Granular Loco-Manipulation: Repositioning Rocks Through Strategic Sand Avalanche

TL;DR

This paper introduces DiffusiveGRAIN, a learning-based method enabling multi-legged robots to induce sand avalanches and manipulate obstacles for improved mobility on challenging terrains, validated through extensive trials.

Contribution

The paper presents a novel diffusion-based environment predictor and integrated planning approach for obstacle manipulation during robot locomotion on granular terrains.

Findings

Successfully repositioned rocks in over 65% of trials

Identified significant interference effects among closely-spaced obstacles

Demonstrated the importance of integrated manipulation and locomotion planning

Abstract

Legged robots have the potential to leverage obstacles to climb steep sand slopes.

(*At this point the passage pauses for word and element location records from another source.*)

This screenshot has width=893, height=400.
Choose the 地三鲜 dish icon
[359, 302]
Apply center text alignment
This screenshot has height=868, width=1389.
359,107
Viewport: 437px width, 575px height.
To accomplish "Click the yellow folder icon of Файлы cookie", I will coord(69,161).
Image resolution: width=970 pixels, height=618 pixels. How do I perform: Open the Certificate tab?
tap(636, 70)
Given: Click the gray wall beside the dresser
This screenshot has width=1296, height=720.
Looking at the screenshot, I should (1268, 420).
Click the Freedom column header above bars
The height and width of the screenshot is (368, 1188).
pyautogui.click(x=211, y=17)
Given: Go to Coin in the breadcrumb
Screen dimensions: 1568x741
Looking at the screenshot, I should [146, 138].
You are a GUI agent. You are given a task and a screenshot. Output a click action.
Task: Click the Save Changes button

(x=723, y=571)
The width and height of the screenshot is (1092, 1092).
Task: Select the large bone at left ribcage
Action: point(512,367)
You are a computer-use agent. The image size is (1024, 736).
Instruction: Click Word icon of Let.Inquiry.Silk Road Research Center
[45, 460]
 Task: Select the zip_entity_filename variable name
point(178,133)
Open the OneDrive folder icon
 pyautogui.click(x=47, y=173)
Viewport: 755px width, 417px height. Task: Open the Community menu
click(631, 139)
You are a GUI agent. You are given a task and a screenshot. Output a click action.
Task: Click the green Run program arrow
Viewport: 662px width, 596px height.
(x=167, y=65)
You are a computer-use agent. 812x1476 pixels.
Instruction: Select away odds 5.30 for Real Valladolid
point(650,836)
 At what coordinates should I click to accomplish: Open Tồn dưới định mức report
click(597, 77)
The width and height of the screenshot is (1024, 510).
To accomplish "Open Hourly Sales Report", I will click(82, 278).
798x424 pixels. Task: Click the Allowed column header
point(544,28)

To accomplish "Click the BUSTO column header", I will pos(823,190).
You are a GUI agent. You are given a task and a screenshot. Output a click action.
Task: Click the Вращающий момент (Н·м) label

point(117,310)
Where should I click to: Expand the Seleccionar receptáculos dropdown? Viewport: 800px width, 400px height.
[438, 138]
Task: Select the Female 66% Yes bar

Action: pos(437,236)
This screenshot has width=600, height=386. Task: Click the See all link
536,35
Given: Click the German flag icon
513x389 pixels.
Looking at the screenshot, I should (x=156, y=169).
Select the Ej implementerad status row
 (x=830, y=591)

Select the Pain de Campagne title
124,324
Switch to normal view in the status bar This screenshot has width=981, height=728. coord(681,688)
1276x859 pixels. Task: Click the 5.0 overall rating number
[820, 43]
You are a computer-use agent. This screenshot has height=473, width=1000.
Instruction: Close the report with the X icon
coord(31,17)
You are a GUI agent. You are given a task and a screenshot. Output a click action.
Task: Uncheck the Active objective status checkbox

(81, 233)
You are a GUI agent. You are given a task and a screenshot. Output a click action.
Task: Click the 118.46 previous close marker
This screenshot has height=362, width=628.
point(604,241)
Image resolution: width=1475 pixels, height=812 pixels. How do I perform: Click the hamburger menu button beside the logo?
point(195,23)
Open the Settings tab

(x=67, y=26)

However, efficiently repositioning these obstacles to desired locations is challenging. Here we present DiffusiveGRAIN, a learning-based method that enables a multi-legged robot to strategically induce localized sand avalanches during locomotion and indirectly manipulate obstacles. We conducted 375 trials, systematically varying obstacle spacing, robot orientation, and leg actions in 75 of them. Results show that the movement of closely-spaced obstacles exhibits significant interference, requiring joint modeling. In addition, different multi-leg excavation actions could cause distinct robot state changes, necessitating integrated planning of manipulation and locomotion. To address these challenges, DiffusiveGRAIN includes a diffusion-based environment predictor to capture multi-obstacle movements under granular flow interferences and a robot state predictor to estimate changes in robot state from multi-leg action patterns. Deployment experiments (90 trials) demonstrate that by integrating the environment and robot state predictors, the robot can autonomously plan its movements based on loco-manipulation goals, successfully shifting closely located rocks to desired locations in over 65% of trials. Our study showcases the potential for a locomoting robot to strategically manipulate obstacles to achieve improved mobility on challenging terrains.